Yes, I realize that Debian can be made to use RPMs but frankly fooling a 3rd party installer into thinking I'm running Red Hat is not my cup of tea.
BUT They still have and fund the Fedora Project. This is essentially Red Hat linux. It's just no longer commercially supported. Just like debian.
Red Hat will have to continue releasing any GPL'ed code in the same way they always have. You may not get any proprietary software, but I can't think of anything that was, in base Red Hat.
I'm less concerned with the "no new Red Hat" than with "You've got two months to upgrade". Many vendors only support what RH supports, so vendors may no longer support their products on the free system, and that's a big headache for SA's.
Someone asked if I had patched against MSBlast; I said yes, I installed Linux.
They aren't worried that you don't pay them anymore. Even if there are a few people like you out there who pay them, they are losing more money than they make from the RedHat Linux product line. In short: they don't care about your money.
Anyone with an elementary school understanding of arithmetic and a lick of common sense can tell you that Red Hat's business model was unsustainable.
A free product, free downloads, free support?

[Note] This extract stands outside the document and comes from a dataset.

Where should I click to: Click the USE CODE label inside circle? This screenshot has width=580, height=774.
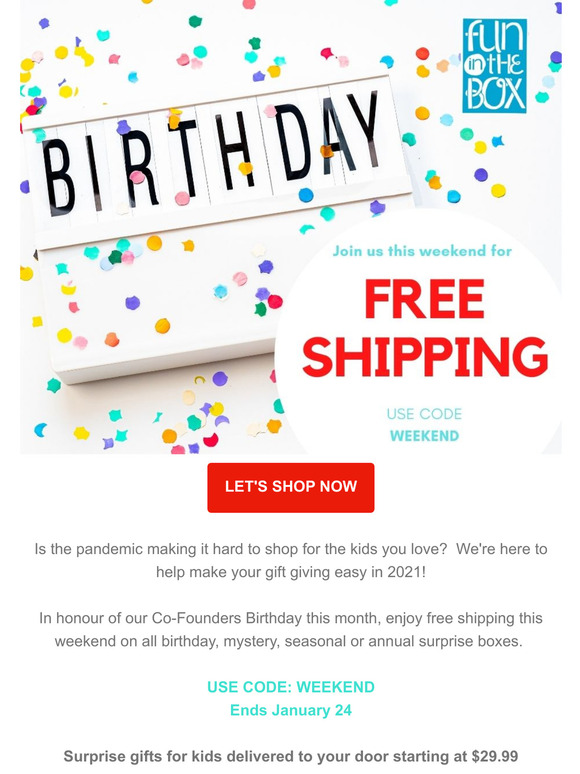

Enterprise linux support? Sure, until it's profitable enough that Big Blue decides to take it from 'em.
Big Blue is the only company around poised to profit from Linux. And we all tip our hats and give them our full support. Hip hip hooray.
Does noone see that the open source community is nothing more than a source of free labour to IBM?
They'll milk Red Hat for free code, and when the work is completed to their satisfaction, they will have the might to succeed where SCO fails - "owning" Linux.
Why do people think IBM is a "good" company? Their track record makes MSFT look like a care bear convention.
I don't need no instructions to know how to rock!!!!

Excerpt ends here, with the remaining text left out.